Extracellular phosphodiesterase activity during growth of suspension-cultured tomato cells. Cell number (A) and extracellular phosphodiesterase activity (B) during culture growth under conditions of constant Pi supply (○) and constant Pi limitation (●).

Figure 2

SDS-PAGE analysis of purification steps of tomato extracellular phosphodiesterase. Lane 1, Molecular mass markers; lane 2, total proteins of the spent medium of a 4-d-old −Pi culture (4 μg of protein); lane 3, pooled active fractions from Sephadex SP-C25 ion-exchange chromatography (4 μg of protein); lane 4, pooled active fractions from the chromatofocusing step eluted at pH 8.1 (3 μg of protein); lane 5, pooled active fractions from Sephadex G-100 gel permeation chromatograhy (1 μg of protein).

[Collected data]

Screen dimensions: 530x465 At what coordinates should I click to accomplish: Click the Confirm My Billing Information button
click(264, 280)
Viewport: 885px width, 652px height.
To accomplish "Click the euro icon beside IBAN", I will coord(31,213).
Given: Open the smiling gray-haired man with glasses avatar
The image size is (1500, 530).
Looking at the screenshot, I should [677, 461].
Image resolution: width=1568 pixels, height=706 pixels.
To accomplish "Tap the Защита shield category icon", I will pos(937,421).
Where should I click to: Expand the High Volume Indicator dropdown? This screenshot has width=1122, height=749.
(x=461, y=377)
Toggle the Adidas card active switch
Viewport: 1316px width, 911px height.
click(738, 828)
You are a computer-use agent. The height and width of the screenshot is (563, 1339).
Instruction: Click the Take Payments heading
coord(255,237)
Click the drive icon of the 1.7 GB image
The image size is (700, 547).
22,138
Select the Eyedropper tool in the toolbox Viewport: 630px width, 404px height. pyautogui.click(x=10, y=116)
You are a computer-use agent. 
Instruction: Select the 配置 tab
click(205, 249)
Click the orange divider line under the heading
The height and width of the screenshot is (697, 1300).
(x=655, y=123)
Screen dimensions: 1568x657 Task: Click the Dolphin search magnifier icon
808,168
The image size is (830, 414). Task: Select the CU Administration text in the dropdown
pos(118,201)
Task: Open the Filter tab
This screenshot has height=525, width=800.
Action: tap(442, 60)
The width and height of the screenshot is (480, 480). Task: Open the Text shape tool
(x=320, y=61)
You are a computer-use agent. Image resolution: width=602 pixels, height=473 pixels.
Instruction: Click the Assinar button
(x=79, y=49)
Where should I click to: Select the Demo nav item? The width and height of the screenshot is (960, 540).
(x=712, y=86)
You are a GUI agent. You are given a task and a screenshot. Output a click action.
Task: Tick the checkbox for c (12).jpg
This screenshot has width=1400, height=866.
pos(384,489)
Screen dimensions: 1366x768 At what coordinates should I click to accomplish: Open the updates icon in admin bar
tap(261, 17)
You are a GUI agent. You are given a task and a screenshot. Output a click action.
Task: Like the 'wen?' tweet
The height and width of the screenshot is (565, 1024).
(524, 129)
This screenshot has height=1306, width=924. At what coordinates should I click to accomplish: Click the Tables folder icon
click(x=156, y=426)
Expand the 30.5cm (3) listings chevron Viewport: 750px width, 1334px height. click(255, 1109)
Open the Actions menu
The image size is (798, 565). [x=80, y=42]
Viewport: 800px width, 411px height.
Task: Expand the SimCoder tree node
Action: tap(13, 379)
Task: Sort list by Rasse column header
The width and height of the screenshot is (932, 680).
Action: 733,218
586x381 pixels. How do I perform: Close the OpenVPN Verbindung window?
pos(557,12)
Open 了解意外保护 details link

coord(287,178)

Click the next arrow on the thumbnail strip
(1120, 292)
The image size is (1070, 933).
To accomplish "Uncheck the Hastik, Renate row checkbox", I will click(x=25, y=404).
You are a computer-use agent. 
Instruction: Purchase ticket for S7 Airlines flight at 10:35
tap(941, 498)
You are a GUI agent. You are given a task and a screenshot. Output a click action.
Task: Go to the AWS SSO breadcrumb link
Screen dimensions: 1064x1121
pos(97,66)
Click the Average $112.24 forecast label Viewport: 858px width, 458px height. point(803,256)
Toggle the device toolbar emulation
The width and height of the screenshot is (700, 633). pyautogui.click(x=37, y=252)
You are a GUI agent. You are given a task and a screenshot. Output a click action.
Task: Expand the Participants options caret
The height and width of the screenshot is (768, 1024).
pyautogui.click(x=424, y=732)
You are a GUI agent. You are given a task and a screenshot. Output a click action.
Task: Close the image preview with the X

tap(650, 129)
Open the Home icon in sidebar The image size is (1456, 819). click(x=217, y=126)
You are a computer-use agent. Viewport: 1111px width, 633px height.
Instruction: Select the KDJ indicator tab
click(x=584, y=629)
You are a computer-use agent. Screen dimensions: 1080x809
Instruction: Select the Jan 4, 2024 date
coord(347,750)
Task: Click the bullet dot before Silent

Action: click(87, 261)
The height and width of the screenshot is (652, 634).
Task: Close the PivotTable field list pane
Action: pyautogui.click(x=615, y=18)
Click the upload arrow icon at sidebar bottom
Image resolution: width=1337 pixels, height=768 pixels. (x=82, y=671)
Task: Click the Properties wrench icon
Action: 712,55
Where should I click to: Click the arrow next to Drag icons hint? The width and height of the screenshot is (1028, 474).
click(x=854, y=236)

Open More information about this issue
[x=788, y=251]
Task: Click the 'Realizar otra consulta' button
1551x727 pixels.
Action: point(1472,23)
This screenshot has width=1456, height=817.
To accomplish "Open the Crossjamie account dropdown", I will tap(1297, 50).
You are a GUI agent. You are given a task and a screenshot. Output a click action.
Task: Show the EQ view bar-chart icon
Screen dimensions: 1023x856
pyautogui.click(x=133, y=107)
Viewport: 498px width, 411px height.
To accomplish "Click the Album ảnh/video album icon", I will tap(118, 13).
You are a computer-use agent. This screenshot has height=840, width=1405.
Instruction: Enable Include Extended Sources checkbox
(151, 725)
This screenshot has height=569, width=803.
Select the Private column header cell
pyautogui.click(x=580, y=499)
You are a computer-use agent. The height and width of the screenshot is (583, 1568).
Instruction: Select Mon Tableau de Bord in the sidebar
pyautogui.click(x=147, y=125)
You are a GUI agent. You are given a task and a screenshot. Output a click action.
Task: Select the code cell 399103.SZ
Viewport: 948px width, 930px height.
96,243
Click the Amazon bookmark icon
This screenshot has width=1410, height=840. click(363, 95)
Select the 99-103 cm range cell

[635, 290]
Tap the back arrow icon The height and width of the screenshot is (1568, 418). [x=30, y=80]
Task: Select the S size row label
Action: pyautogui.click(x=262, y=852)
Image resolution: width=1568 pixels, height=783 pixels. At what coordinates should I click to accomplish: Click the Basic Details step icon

→ **Directions**
Resume the figure captions on tomato extracellular phosphodiesterase after the Figure 2 caption.

→ **Output for this task**
Figure 3

De novo synthesis of extracellular proteins during −Pi culture of tomato cells. Cells (2 × 10⁷) of a 60-h-old +Pi culture and of a −Pi culture grown for 6, 12, 24, and 60 h were incubated with 100 μCi of a l-[U-¹⁴C]amino acid mix for 6 h. Biosynthetically labeled extracellular proteins were separated by SDS-PAGE and visualized by fluorography (50,000 dpm per lane). Asterisks indicate proteins that are apparently not synthesized under +Pi conditions, including a protein of about 70 kD (two asterisks).

Figure 4

Hydrolysis of cAMP isomers by purified tomato extracellular phosphodiesterase. Enzymatic hydrolysis of 2′:3′-cAMP (A–C) and 3′:5′-cAMP (D–F) was performed as described in “Materials and Methods.” Standard compounds (A and D), control incubations with heat-inactivated enzyme (B and E), and enzymatic digests for 30 min (C and F) were separated by reverse-phase HPLC on Butyl-Si 100. Peak identities: 1, 3′-AMP; 2, 2′-AMP; 3, 2′:3′-cAMP; 4, adenosine; 5, 5′-AMP; 6, 3′:5′-AMP.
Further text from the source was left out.